Thursday, June 12, 2008
Yellow curb. Means park somewhere else.
Looking for a free lunch, perfect pitch, the holy grail, or a parking spot in front of the courthouse, which for this truck means a 35 foot slot in the lineup.
Not only are they parked on yellow, aCROSS from the sheriff's office, they hadn't the decency to close up the gaps. Between every bumper and fender ekes a tantalizing 30 feet, as if they only had so many cars to lock up all the parallel spots so they had to space em out.
Ever since the arraignment for one Charles Haught, middle-aged life drop-out, rapist and murderer of one Wesley Campbridge, seven year-old, ever since every mobile news unit from three surrounding counties had converged and taken up residence in front of Bourbon County Circuit Courthouse, people had ceased fudging the customary ten to fifteen feet of yellow, and now strung all the way across it in the spirit of the old adage about forgiveness and permission.
If Action News 36 can do it, well by George. . .
In my mind I know it's 9:43 and in my DIAD are 8 uncompleted 10:30 commit stops, two of them bulk, and one of them across town.
Without looking, I sense a looming diesel presence in the fold-out sideview mirror, the same white Ford dualy that's been dogging me from 10th Street, edging out from behind just enough to make sure I know he wants around.
Knock yourself out, sweetheart. F'you can fit that monster in between my mirror and the half-lane that's left, you're more driver than I am. No doubt he thinks he is. More to the point, no doubt he's been cussin me all the way down Main since I pulled in front of him.
Had to cut somebody off.
Watched twenty cars amble by with that same maddening gap precision.
Twenty cars, a minute-and-a-half I ain't got.
The second I nosed out into traffic, he ghosted up to my bumper so close I could see the Ford oval on his grill in my rear camera monitor.
Yeah, now you're in a hurry.
I can see his mouth moving, so I put words in it.
Fool kid, pull out in front of me, and some other words that normally I would never think, were I not forced into providing captions for his thought balloons.
It wouldn't bother me so much if I didn't feel just a little bit guilty. Guilt pressed in between time and stress oozes out looking like road rage.
A blue Caravan with a bandaged rear window and a bumper just hanging on for dear life pulls away from the curb in front of me, at about the same time the Ford gets the four inches he's been wanting for ten blocks, and here he comes, loosening the reins of all 350 horses, and billowing acrimony from both 5 inch chrome horns.
The hapless grocery-getter dawdles on out in his lane.
He hauls up on the reins, the whistling downshift an automotive curse.
If I had time, I'd be laughing. Good thing I don't.
He's up even with me now, looking right at me, distilling all his frustration with the Caravan and the world in general into the last minute spent staring at the back of a delivery truck.

____

## Exercise details
Answer these questions about the courthouse parking post above, one a line:
1. What time does the narrator say it is?
2. What vehicle has been following the truck since 10th Street?
3. What color is the Caravan that pulls away from the curb?

## Dataset extract
____

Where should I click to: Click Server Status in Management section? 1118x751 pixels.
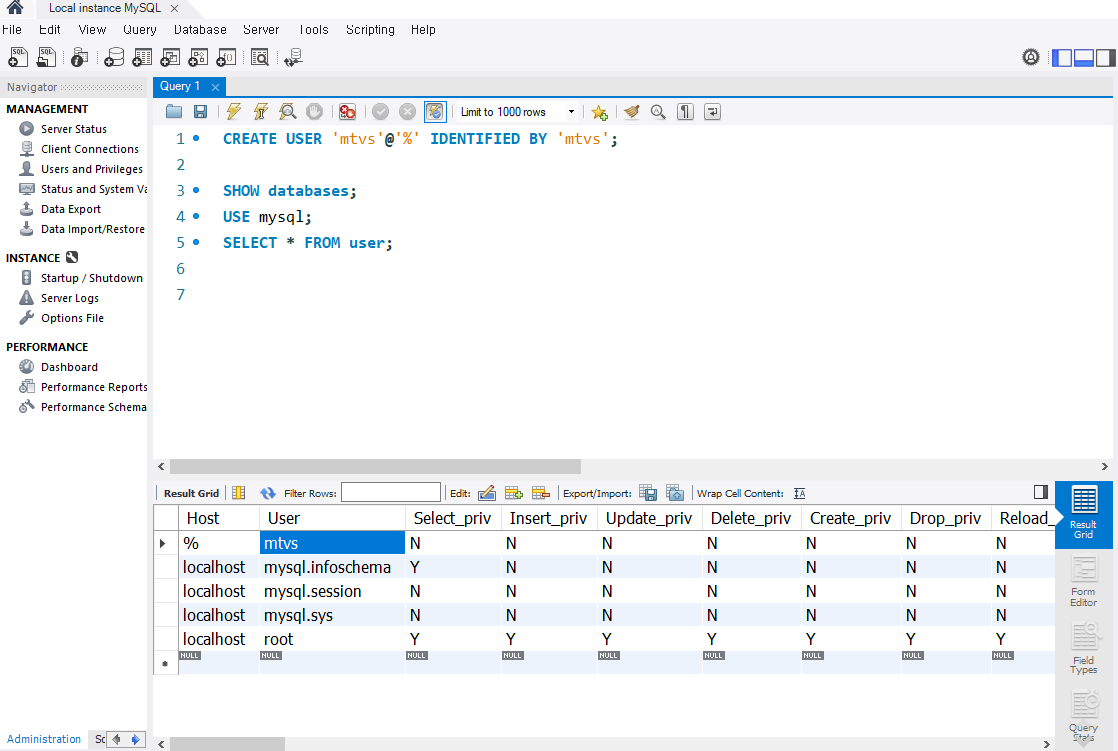click(x=73, y=129)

____

## The solution
1. 9:43
2. A white Ford dualy
3. Blue